Well of course not.  that's because it ended up being completely washed by hand because there was no place in that load depicted in the pictue for it to be placed nor would it have proably come clean in the first place.  To accommodate that piece in the top rack, numerous glass and cups would have been  put back in the sink.  And attempts to place it in the bottom rack on its side along the right side of the rack, facing the center, would have resulted in too many plates being left out too!!!  "Prepare your dishes as if for hand washing".  Looks like that Corningware piece was being washed by hand completely anyway!!  Probably with lots of dish soap in that rag or sponge being used. 
 
GM - Mark of Excellence

I know these weren't stellar performers but you have to admit, they sure looked nice!

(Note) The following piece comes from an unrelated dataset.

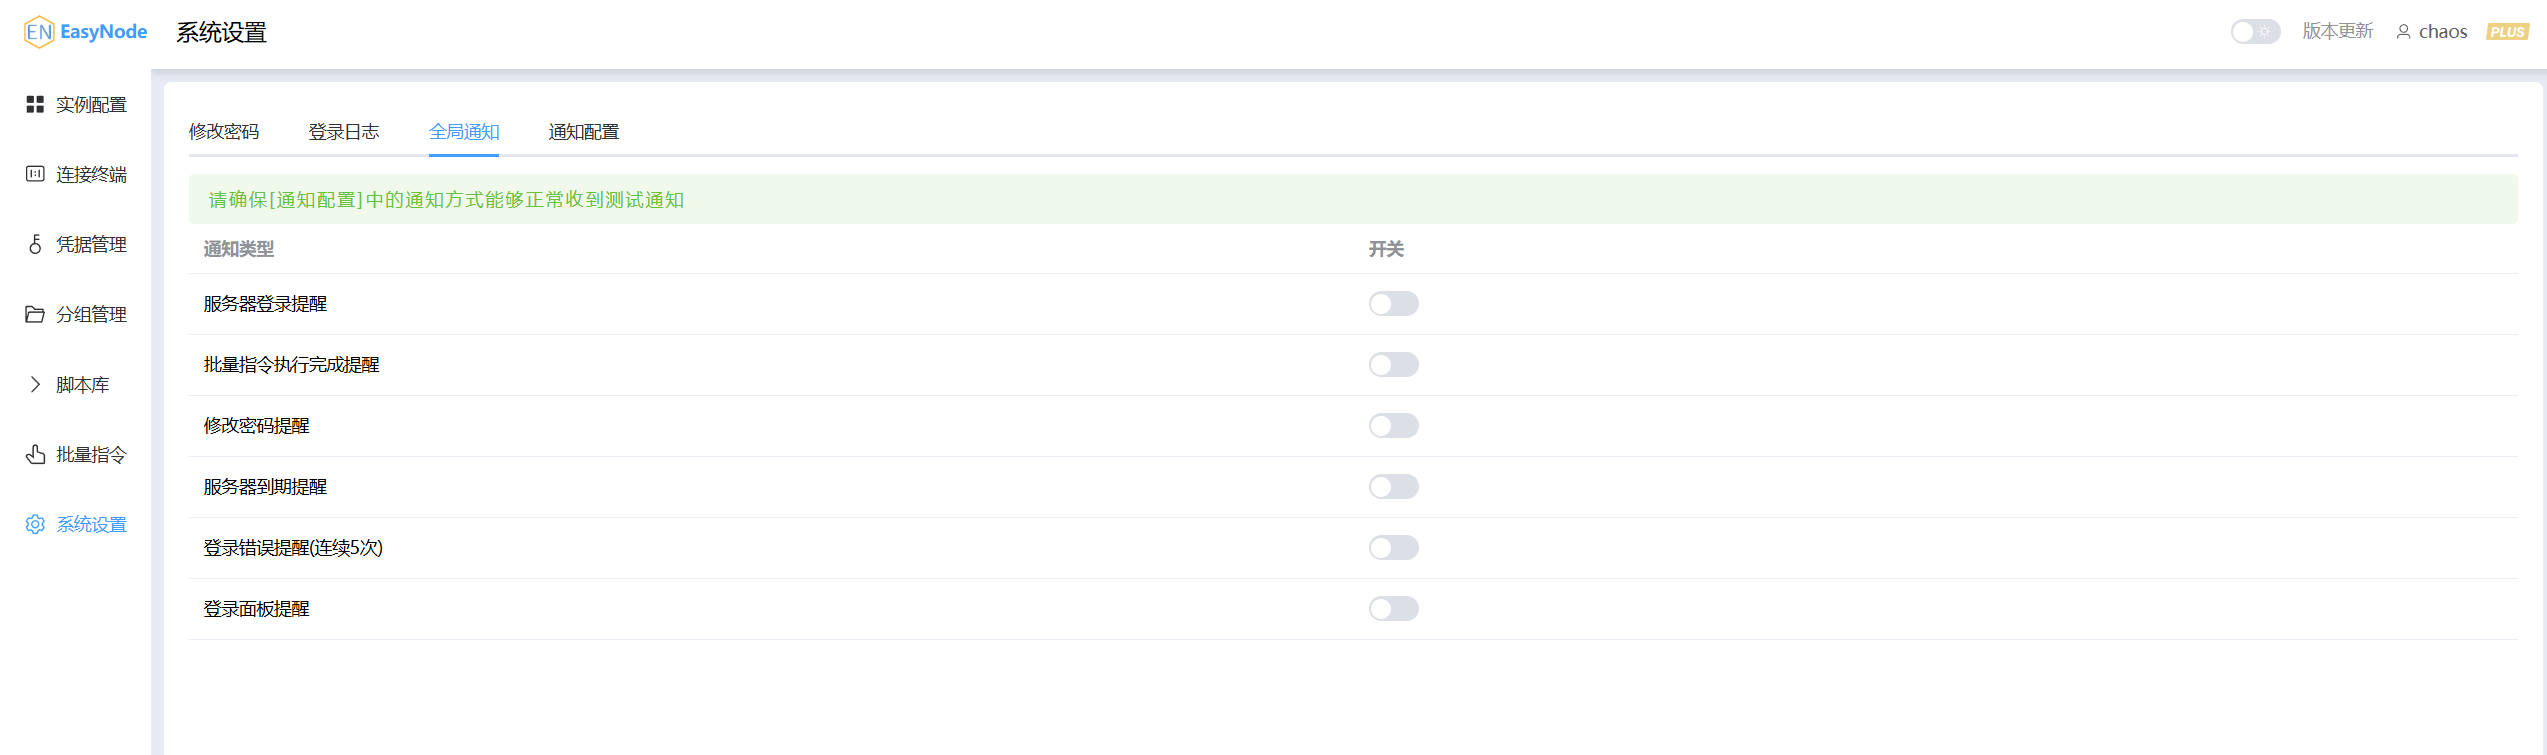
Task: Open the 实例配置 grid icon
Action: point(35,104)
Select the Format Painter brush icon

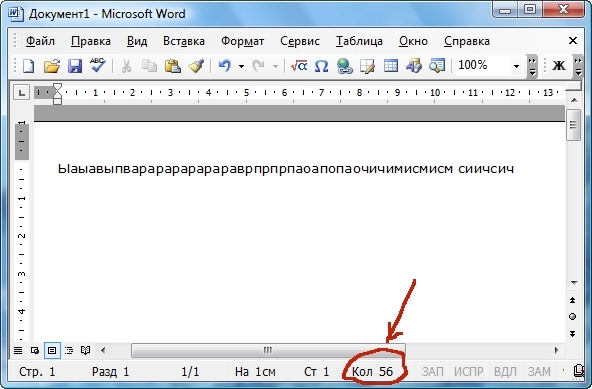pos(196,66)
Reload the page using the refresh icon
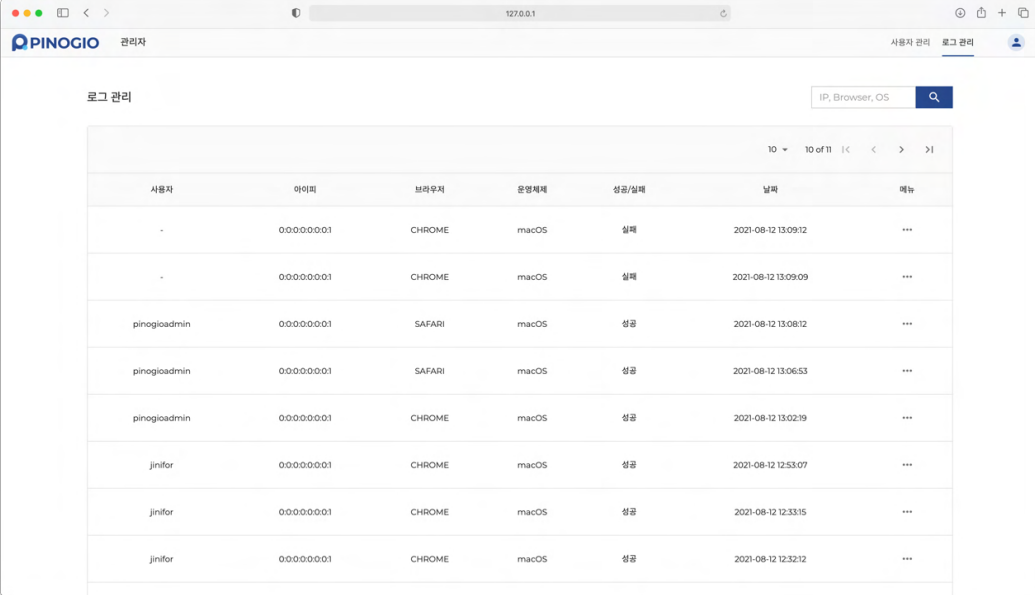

And if you were wearing your best party dress and wanted to show off your new Dishmobile, might as well have something with lots of chrome........
Now it's difficult to even locate the dishwasher in a modern kitchen.
 
Hi does anyone have the picture of the first ever front loading dishwasher which I thnink would be American and was it in the late 1930's it hit the US market
 
Less about performance than capacity

Thank you for all the wonderful scans, Steve--great to see you posting!  I LOVE that Sherwood Green set--what a handsome machine!

 

Bob and I used to joke that a KDS-15 and a DW-IMH made for a harmonious household; the KitchenAid was the "bottom" dishwasher for pots and pans, and the Frigidaire handled all the cups, dishes, and otherwise flat items.

 

You may remember when the DW-IMH came home--the first load was a bust, and I was perturbed as much by the performance as by the inability to load a plate larger than 9" in diameter.  (The top rack hit them.)

 

But with downsized dishware, good detergent, the true detergent dispenser and double-wash (rather than the door-divet and single-wash), and VERY HOT water in copious supply, the spray-tube did a good job.  I even learned how to be adventuresome and get fry-pans and serving ware clean in the lower rack.  The hydraulic physics of the spray-tubes seems counterintuitive--but water went everywhere, and most everything got clean, believe it or not.

 

That said, I wish they would have kept the top rack of the fifties machines and not opted to put a ridge of fixed tines up the middle in the '64; this made loading deeper pots and such nearly impossible (nor mixing bowls).  In the older machines, the top rack was a nearly flat hump, minus the tines, and the loading for odds-and-ends was more flexible.

 

The situation for tumblers was grim.  If you use a lot of tumblers and not teacups, you pretty much lost your top rack to them; even though you had a full top rack, tumblers ran up the sides and formed an array that reached the sides of the rack, making fitting much else (beyond Glad-ware that could nestle between the bottom of the glass and the side of the rack) impossible.

 

These were definitely dish---not ware-- washers.  Water sent to the silverware basket (though generously sized) was not entirely adequate.  But on mine, the self-cleaning pop-up filter worked well and shed most of the food down the drain; I never did anything special to prep the dishes, and everything came out sparkling.  Of course, I didn't put baked-on stuff in, but that was a ludicrous proposal for most dishwashers of the time, anyway.  (At least soak the thing first.)

 

The machine was very quiet, and reminded me of a soft rainstorm when it ran.  The massive reversing impeller shoved a huge amount of water up to that tube (evidenced by the monstrous feed hose, similar to a radiator hose from a '54 Pontiac), and mine had big slots cut out of it that must have sent ribbons o'fury spiraling around the machine.  The drain phase of the cycle could fill your sink with water, and I'm convinced that fire departments borrowed spray-tubes to fight high-rise fires from the ground.